Mr Clare spun back, the gun trained on him once more. “Because I have recently discovered what truly happens to the Imperfect children who are brought here. I always knew it wasn’t pleasant, but I naively believed the laws were there for the greater good. Yet now I discover something far darker, that the children are brought here for you to … feast upon.” He looked sickened, incredulous. “Is that really all they are to you? An endless supply of nourishment, a carousel of delicacies?”
He paused. When Ernst didn’t reply, he said, “Do you know what it’s like to have your own flesh and blood torn from you, Dr Carroll? Of course you don’t. You wanted to take my daughter, to do monstrous things to her, to strip her of her dignity and her freedom.” His voice caught, and he closed his eyes for a moment, as if gathering his courage. “There was a time when I believed in what this government was doing. I was part of it – I strove for perfection in our world. But do you know what I have come to realize? Perfection, flawlessness – they all mean nothing.” He swallowed. “Do you know what my vision of perfect is, Dr Carroll?”
“Tell me,” the old man said. He sounded bored. Tired. He was bent double now, barely standing, a hand to the wall to hold him up.
“Having my daughter back with my family,” he said, his voice breaking on that last word, and the grief and the pain in it were so visceral that I felt tears stinging at my own eyes, too.
I lifted a hand to wipe them away, but at the movement, Ernst’s head shot up, turning to me like a snake sensing prey.
“You,” he whispered. “You started this.”
He took a faltering step towards me. Every inch of me wanted to jump back, to get away from him, but behind me there was only roughly hewn rock.
“Dr Carroll, don’t,” Casta implored, but the man ignored him, continuing forward. Lifting a papery finger, he trailed it down my cheek.
“You are Imperfect, are you not, little one?” he said. “How did you escape my web undetected? Why are you not in those cells?”
I stood, frozen, staring at him in revulsion.

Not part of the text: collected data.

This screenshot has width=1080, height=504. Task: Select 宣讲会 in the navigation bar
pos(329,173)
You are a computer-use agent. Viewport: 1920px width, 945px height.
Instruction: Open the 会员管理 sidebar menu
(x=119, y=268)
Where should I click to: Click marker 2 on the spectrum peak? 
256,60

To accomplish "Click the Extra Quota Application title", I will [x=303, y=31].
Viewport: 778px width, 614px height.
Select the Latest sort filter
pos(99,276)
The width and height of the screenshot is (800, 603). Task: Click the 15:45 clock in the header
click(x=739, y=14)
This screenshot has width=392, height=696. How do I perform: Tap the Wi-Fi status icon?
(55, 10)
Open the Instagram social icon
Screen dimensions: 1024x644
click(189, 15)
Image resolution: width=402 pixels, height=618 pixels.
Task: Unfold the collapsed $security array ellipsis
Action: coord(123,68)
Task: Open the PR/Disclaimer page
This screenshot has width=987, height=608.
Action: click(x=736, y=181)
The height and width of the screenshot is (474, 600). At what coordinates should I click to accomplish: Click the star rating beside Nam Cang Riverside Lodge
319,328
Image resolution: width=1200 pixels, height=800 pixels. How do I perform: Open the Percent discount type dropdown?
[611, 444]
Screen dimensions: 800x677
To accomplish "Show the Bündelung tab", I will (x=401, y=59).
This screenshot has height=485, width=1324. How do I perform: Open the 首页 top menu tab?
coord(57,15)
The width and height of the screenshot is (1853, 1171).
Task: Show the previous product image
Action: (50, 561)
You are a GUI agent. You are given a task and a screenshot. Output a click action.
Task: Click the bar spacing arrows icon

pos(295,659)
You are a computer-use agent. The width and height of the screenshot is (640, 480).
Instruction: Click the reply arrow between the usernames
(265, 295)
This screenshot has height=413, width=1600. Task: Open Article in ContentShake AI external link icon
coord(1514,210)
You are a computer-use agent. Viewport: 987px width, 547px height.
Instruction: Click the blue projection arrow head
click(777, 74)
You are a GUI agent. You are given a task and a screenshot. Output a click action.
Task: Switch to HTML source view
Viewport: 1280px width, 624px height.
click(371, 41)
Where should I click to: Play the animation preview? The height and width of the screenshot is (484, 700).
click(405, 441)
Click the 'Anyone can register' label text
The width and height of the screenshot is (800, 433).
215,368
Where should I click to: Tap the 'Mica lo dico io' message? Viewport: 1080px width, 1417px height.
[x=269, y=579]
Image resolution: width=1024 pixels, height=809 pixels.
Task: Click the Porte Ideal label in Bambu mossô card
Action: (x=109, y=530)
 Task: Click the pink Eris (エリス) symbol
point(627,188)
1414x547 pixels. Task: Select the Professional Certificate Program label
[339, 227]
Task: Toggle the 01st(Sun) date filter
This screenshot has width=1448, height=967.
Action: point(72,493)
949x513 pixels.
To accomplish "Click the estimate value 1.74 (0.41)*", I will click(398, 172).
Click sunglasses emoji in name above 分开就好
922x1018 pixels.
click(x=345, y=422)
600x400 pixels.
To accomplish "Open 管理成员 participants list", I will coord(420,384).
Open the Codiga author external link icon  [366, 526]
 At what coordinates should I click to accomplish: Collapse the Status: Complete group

“Yes,” he breathed. “I could use pieces of you. Your bravery. Your charm. Your sheer doggedness. Perhaps I was wrong after all. I never realized an Imperfect could be so … interesting.”
“You’re a monster,” Casta said. “What happened to you?”
Ernst looked up, and his eyes were deep blue pools of desire. “Progress,” he said, a look of pure ecstasy coming over his face. And then, so quickly I barely registered it, he lifted his arm, something grasped in his fist, glittering menacingly.
“Ora!” Casta shouted.
In the candlelight, my eyes took in the syringe, poised high above me, its needle sharp and glinting.
There was a muffled crack, ricocheting dully around the walls, and then the doctor slumped forward, the syringe clattering to the floor. The three of us stood, staring down at the scene before us.
The monster who had once been a man, nothing more, lay curled on the floor, like a babe just born, his knees drawn up to his chin. In death, his eyes were the blue of a fading night sky, as if the last of his life still clung there, trying and failing desperately to hold on.